◆ TRECHO SELECIONADO
+++++

Foge diante dos vícios e se mantém totalmente neutro diante das coisas
indiferentes. O verdadeiro estóico não demonstra afetação diante delas, não se
altera diante do sofrimento físico ou diante da pobreza, que são perfeitamente
aceitáveis, pois ser pobre ou sofrer não significa ser mau. A capacidade de
dominar as paixões, as emoções ou as afetações, tanto diante das coisas
empiricamente desagradáveis como daquelas agradáveis, recebe o nome de apathéia
(ausência de paixões). A apathéia leva a ataraxía (ausência de movimento),
estado de plena tranqüilidade ou imperturbabilidade. O sábio estóico não sofre
remorso porque não age contra a razão. Ele busca sempre seguir a natureza da
razão, nem que para isso se exija “sacrifícios” que aparentemente são vistos
como coisas ruins. Sendo que “(...) há casos em que é melhor renunciar a seus
deveres de família ou de magistrado”[14].
A
moral estóica encaixa-se perfeitamente com a situação política do homem grego
de então. Todas as “aparências”, tão valorizadas na polis e não mais
acessíveis, são consideradas de menos importância para a felicidade humana.

+++++

◆ TAREFA ESCRITA A
Com base no trecho sobre a moral estóica, responda:
(i) Que nome recebe a capacidade de dominar as paixões, as emoções ou as afetações?
(ii) A que estado leva a apathéia?
(iii) Por que o sábio estóico não sofre remorso?
◆ TAREFA ESCRITA B
Prossiga o trecho sobre a moral estóica a partir da frase que termina em "de menos importância para a felicidade humana".
A listagem não entra nesta parte.

◆ LINHAS DE DADOS

+++++

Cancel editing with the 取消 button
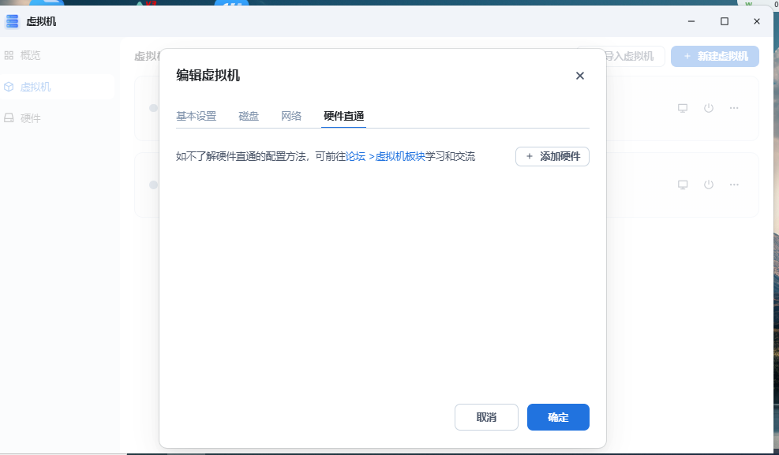 click(x=486, y=417)
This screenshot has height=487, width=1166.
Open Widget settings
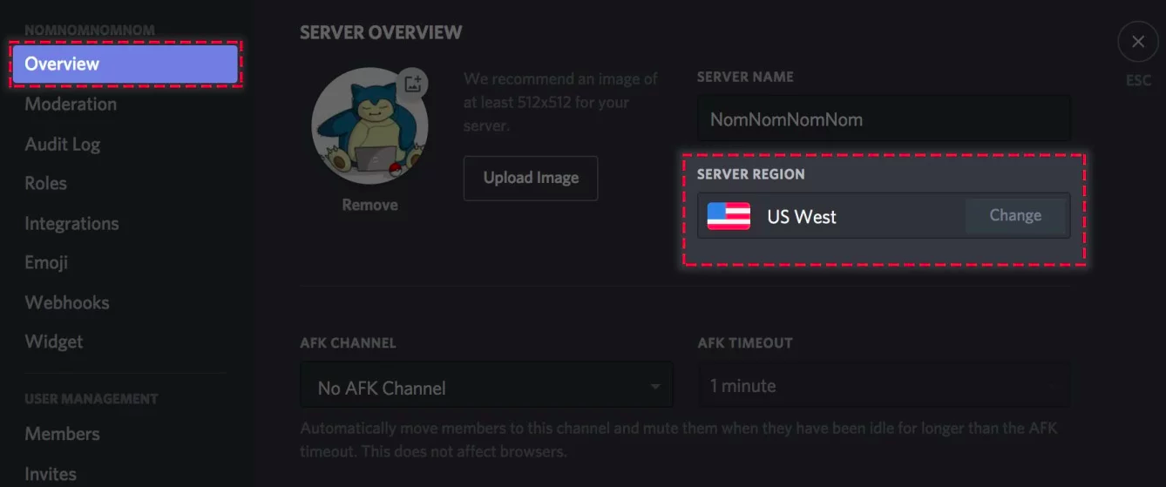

+++++

◆ RESPOSTA ESPERADA A
(i) Apathéia, ou seja, ausência de paixões.
(ii) À ataraxía, que é um estado de plena tranqüilidade ou imperturbabilidade.
(iii) Porque não age contra a razão.

◆ RESPOSTA ESPERADA B
Enfim, o miserável, o doente, o feio, o analfabeto, o fraco, o apátrida[15], também
podem ser felizes. Todos podem alcançar a ataraxía, pois todos são gerados e
movidos pela natureza. Sendo que segundo os estóicos “o sábio e o imperfeito
tem exatamente os mesmos deveres, até o ponto de que o sábio, por perfeito e
feliz que seja, deverá abandonar a vida pelo suicídio, se sofre em excesso de
coisas contrárias à natureza”[16]. Eles
partem de uma razão universal e isso afirma semelhanças de gêneros inclusive no
que diz respeito a Deus. Sendo assim, “nenhuma distinção deste gênero há aqui,
já que se vê na virtude apenas a razão universal. Deus mesmo não tem uma
virtude diferente da dos homens”[17]. Pois a
virtude de ambos é a prática do bem.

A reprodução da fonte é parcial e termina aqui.